El auto fue la herencia que el papá de los personajes dejó a Charles. A Raymond le dejó cerca de 3 millones de dólares. Charles secuestra a Raymond y viaja con él hasta Los Ángeles mientras conoce a su hermano y hace las paces con la disparidad monetaria de la herencia.

Pero regresemos al auto: el Roadmaster de 1949 marcó un cambio para Buick. Fue el primer año en que utilizó la transmisión Dynaflow, una automática que brillaba por su suavidad. En esta época, los autos reducían un poco su tamaño e iban tomando proporciones más modernas; la diferencia entre la altura del cofre y las polveras iban cediendo y los frentes se hacían más horizontales.

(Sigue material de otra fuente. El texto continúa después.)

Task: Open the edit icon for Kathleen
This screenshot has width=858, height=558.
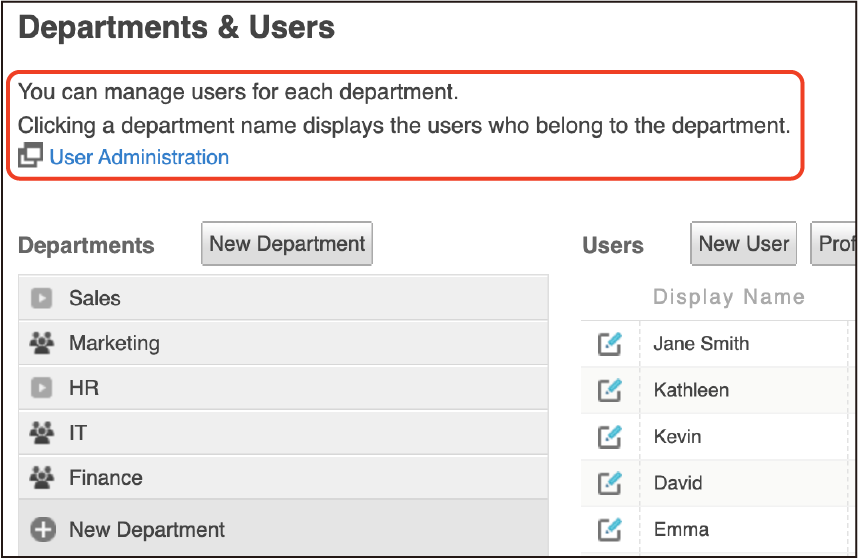Action: coord(610,390)
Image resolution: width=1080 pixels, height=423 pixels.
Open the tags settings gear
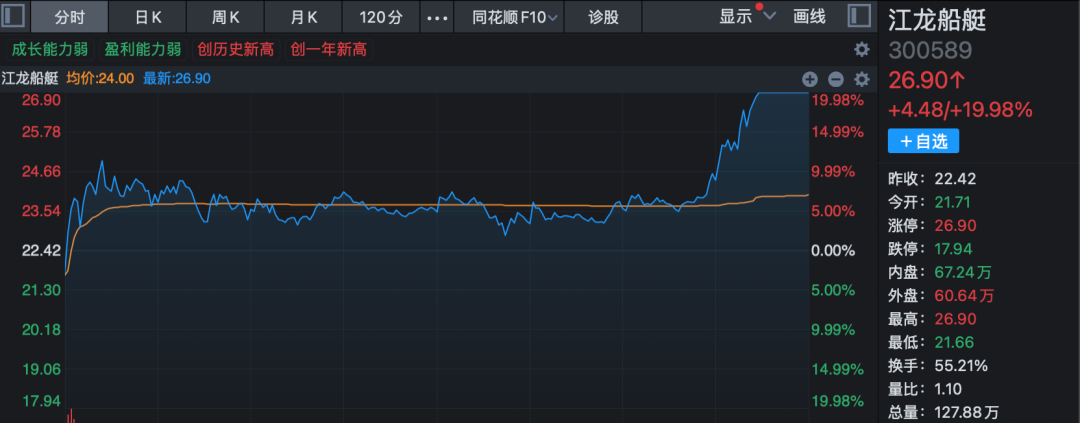pyautogui.click(x=861, y=49)
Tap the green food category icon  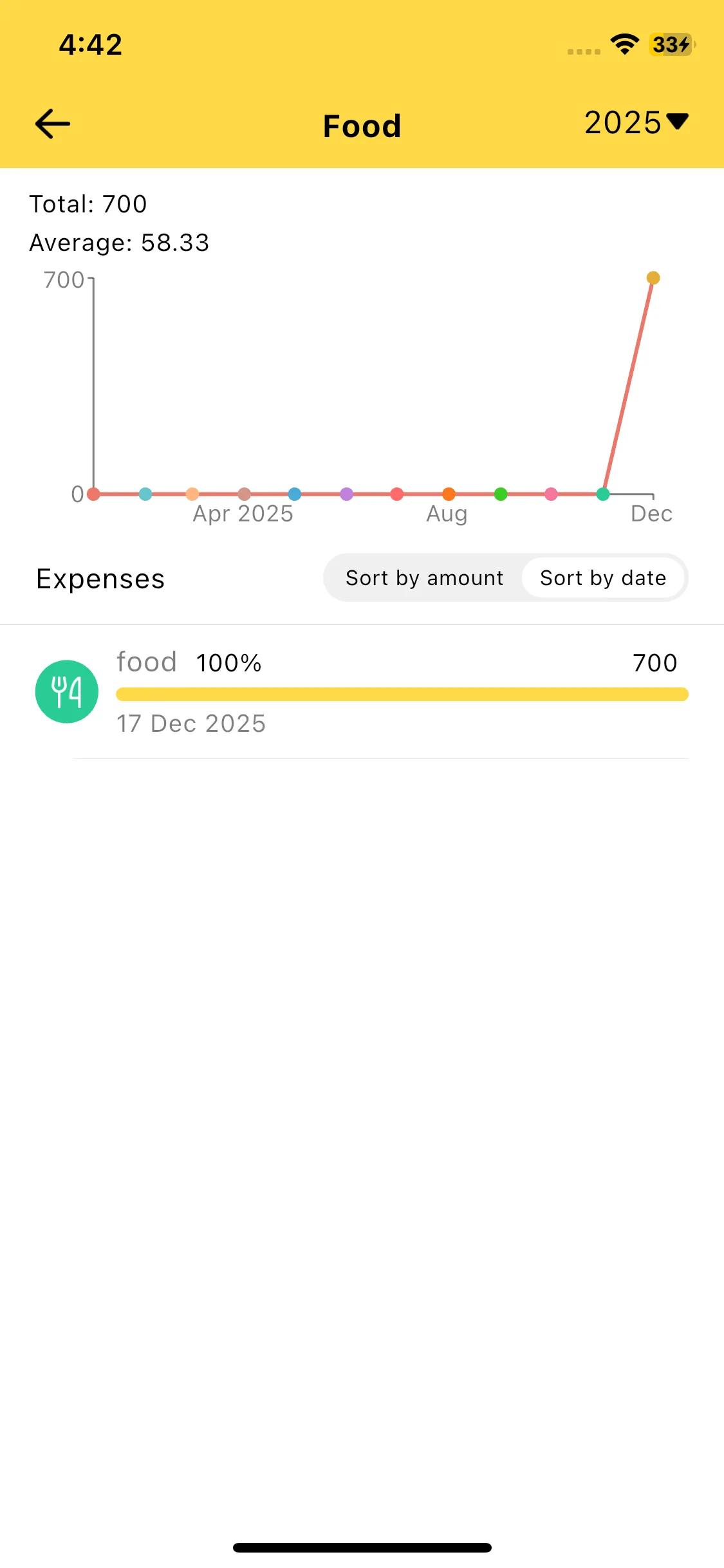coord(67,692)
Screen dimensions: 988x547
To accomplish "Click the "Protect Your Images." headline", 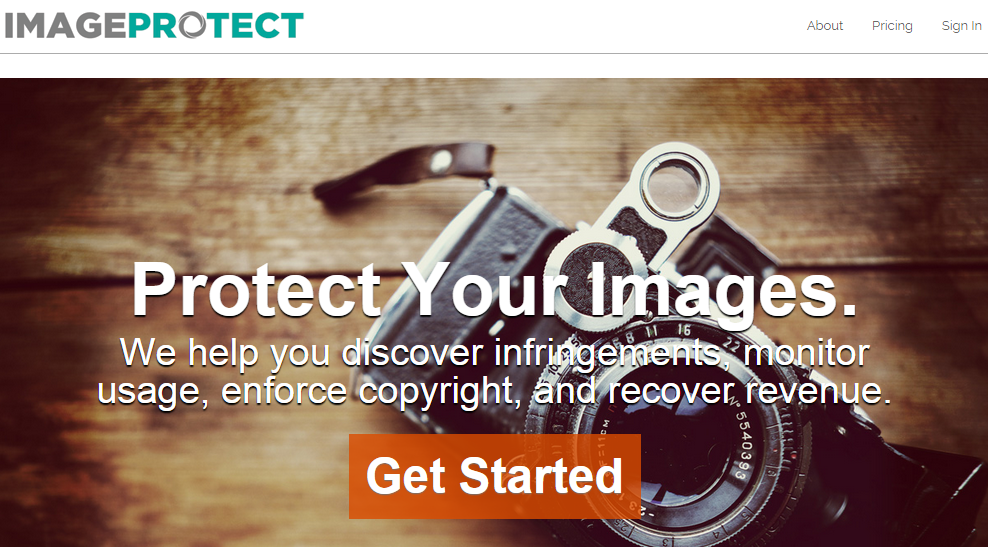I will coord(495,290).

Entre los elementos de diseño estaban los ventiports en los lados. En el caso del Roadmaster cuatro de cada lado. Estos ocho orificios eran funcionales y realmente daban ventilación para refrescar al potente motor de ocho cilindros de 150 caballos. No era un auto tremendamente rápido. Pero siendo un Buick gozaba del lujo y confort de la marca.

Roadmaster y el reencuentro de los hermanos de Rain Man

El auto hace el viaje de Ohio a California sin problemas. Además lo hace sin lluvia pues Raymond no salía cuando llovía y lo hace por caminos secundarios, pues Raymond consideraba las interestatales inseguras. Por razones diferentes comparto las decisiones de Raymond. Las carreteras vecinales son más lentas pero más entretenidas y un convertible así no puede desperdiciar kilómetros bajo la lluvia.

En la película se usaron dos de estos coches. Uno de ellos fue restaurado recientemente por Wayne Carini, un reconocido restaurador de coches y anfitrión de un programa de autos clásicos. Para Carini el auto tenía un valor especial; su hija fue diagnosticada con autismo. Así que el auto sigue haciendo conciencia sobre el autismo a más de 30 años de haber protagonizado en la película Rain Man.